L'edizione italiana è arricchita da una preziosa postfazione nella quale l'autore traccia una mappa dei cinque movimenti ribelli descritti nel libro, insieme a un aneddoto sul leader della resistenza afghana, il mullah Omar. A Kandahar il reporter conobbe un capo antitalebano, Naquib, che lo portava per la città su un lussuoso Toyota Land Cruiser, appartenuto al capo dei ribelli pashtun. «Come oltre passammo le macerie di quello che un tempo doveva essere il suo quartiere (...) - scrive Anderson - Naquib prese ad armeggiare coi tasti di un lettore cd istallato nel cruscotto.
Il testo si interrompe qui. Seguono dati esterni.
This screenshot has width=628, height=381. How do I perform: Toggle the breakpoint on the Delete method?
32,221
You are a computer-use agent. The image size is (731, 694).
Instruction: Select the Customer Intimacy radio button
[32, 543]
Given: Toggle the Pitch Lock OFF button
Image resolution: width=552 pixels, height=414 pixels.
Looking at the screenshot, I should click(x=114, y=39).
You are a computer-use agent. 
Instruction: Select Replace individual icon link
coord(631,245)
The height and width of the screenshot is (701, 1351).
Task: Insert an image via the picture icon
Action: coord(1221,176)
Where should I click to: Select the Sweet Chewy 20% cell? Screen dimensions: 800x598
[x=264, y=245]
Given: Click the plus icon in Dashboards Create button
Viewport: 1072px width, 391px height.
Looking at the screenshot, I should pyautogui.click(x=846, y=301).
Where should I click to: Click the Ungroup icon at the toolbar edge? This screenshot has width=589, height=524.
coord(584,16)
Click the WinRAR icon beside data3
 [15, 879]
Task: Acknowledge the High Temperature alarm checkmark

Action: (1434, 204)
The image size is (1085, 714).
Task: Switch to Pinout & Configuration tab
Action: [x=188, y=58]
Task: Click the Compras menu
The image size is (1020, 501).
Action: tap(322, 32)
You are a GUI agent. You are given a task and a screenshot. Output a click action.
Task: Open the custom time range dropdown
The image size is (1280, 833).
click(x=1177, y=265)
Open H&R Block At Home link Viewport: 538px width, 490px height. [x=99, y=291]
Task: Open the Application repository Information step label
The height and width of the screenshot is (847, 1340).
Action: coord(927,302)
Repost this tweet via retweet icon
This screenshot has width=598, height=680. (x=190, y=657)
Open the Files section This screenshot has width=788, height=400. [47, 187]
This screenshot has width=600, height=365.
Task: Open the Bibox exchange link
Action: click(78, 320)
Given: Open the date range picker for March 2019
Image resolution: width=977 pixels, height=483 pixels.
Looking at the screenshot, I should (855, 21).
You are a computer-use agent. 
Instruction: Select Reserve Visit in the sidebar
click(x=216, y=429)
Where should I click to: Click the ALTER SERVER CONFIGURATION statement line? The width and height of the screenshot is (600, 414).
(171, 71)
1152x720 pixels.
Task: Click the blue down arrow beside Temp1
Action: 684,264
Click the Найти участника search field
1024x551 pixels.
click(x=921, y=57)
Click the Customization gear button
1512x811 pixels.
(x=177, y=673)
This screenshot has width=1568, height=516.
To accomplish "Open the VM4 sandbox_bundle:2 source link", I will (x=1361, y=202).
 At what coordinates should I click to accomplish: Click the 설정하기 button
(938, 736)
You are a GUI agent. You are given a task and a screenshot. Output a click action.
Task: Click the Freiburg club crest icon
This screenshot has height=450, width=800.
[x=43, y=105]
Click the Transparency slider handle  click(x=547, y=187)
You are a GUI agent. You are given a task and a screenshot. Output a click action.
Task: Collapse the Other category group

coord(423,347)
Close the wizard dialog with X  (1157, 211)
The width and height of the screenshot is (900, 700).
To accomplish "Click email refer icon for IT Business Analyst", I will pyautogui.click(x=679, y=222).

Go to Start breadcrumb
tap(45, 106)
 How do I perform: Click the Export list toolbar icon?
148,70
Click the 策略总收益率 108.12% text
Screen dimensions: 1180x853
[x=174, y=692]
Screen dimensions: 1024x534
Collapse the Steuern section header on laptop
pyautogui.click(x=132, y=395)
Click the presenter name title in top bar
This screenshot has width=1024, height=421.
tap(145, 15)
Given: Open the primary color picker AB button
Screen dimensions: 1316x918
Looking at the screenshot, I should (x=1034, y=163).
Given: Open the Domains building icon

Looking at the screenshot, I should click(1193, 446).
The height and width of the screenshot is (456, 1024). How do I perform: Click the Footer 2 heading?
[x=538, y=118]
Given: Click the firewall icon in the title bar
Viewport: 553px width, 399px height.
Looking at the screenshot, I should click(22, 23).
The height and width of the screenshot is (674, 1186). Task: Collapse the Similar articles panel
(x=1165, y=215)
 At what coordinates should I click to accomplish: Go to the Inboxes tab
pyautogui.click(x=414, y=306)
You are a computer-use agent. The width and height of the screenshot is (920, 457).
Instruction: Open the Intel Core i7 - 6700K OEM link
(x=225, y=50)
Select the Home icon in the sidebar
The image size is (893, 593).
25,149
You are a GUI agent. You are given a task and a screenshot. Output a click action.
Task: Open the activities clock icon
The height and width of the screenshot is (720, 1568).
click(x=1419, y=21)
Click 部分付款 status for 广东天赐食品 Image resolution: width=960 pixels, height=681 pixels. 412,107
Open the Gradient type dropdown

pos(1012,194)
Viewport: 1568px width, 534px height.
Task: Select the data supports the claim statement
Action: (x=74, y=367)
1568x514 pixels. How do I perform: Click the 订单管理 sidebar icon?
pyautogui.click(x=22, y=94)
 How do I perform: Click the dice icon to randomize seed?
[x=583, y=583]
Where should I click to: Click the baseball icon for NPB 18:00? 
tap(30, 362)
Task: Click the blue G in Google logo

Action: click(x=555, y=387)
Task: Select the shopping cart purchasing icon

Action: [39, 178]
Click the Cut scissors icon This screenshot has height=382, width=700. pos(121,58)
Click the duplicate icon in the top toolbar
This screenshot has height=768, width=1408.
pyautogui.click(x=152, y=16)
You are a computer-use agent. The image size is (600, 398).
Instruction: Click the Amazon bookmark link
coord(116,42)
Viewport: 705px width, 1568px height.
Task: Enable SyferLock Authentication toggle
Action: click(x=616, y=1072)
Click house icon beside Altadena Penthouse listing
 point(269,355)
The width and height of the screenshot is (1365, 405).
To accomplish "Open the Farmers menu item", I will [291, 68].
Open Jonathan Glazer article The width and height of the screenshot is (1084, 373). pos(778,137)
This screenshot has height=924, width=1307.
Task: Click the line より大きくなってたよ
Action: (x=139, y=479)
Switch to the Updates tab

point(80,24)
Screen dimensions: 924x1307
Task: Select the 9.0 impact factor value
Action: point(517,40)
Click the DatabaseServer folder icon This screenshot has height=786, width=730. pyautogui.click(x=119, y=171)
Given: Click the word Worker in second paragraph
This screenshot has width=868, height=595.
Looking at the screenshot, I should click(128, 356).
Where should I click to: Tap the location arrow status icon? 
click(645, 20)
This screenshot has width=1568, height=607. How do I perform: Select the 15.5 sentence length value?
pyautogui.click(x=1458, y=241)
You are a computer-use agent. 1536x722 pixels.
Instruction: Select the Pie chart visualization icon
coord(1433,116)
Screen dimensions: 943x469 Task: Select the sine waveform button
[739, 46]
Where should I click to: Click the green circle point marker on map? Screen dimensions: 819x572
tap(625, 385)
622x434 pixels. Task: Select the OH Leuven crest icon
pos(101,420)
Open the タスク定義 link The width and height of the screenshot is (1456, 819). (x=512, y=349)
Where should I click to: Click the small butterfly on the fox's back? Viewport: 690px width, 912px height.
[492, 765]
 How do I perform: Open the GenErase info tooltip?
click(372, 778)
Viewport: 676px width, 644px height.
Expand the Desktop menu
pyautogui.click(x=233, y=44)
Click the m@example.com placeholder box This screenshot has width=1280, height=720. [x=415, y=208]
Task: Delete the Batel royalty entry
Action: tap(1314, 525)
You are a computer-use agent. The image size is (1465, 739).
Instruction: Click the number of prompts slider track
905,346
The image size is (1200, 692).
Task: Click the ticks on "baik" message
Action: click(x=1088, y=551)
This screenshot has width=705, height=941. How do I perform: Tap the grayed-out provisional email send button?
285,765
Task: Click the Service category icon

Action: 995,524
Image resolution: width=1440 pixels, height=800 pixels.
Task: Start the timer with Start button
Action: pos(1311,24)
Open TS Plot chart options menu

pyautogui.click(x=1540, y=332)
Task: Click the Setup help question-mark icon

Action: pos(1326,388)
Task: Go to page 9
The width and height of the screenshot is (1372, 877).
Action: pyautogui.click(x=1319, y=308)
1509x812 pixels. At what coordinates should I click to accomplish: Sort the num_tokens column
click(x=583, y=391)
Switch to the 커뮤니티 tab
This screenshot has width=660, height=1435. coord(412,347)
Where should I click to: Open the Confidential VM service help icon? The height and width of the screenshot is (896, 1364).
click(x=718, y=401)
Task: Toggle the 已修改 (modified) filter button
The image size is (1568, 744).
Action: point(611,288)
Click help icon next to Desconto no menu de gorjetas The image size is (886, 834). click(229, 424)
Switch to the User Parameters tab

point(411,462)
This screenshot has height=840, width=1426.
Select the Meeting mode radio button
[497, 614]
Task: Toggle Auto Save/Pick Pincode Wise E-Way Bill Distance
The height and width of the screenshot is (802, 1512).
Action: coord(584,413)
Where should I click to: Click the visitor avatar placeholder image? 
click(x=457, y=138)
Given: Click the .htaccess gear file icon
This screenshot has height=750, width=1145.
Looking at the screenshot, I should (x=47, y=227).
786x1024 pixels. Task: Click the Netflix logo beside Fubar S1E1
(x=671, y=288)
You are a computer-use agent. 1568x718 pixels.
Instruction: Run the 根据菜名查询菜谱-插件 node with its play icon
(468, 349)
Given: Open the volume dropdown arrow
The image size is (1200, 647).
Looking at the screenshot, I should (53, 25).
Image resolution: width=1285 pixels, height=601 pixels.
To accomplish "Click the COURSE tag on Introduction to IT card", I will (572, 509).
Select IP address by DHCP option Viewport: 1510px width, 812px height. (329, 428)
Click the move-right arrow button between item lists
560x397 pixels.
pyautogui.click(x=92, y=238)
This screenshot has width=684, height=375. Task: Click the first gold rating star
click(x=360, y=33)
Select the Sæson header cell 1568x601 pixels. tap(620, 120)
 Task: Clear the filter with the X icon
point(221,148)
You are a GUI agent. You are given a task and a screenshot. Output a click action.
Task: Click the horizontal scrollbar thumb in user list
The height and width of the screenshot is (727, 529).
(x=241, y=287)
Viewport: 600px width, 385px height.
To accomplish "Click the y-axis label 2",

Non appena una melodia romantica riempì la macchina, Naquib rimase soddisfatto. Gli chiesi se il cd era già nell'automobile quando ne aveva preso possesso. "Sì", rispose. "Quindi", dissi, "mi stai dicendo che lo stesso uomo che ha proibito la musica nel suo paese ama ascoltarla?". Naquib scrollò le spalle e disse: "Così pare". Rimase in silenzio per un po', poi, con sguardo ammiccante disse in tono scherzoso: "D'altronde cos'è la vita senza musica?"».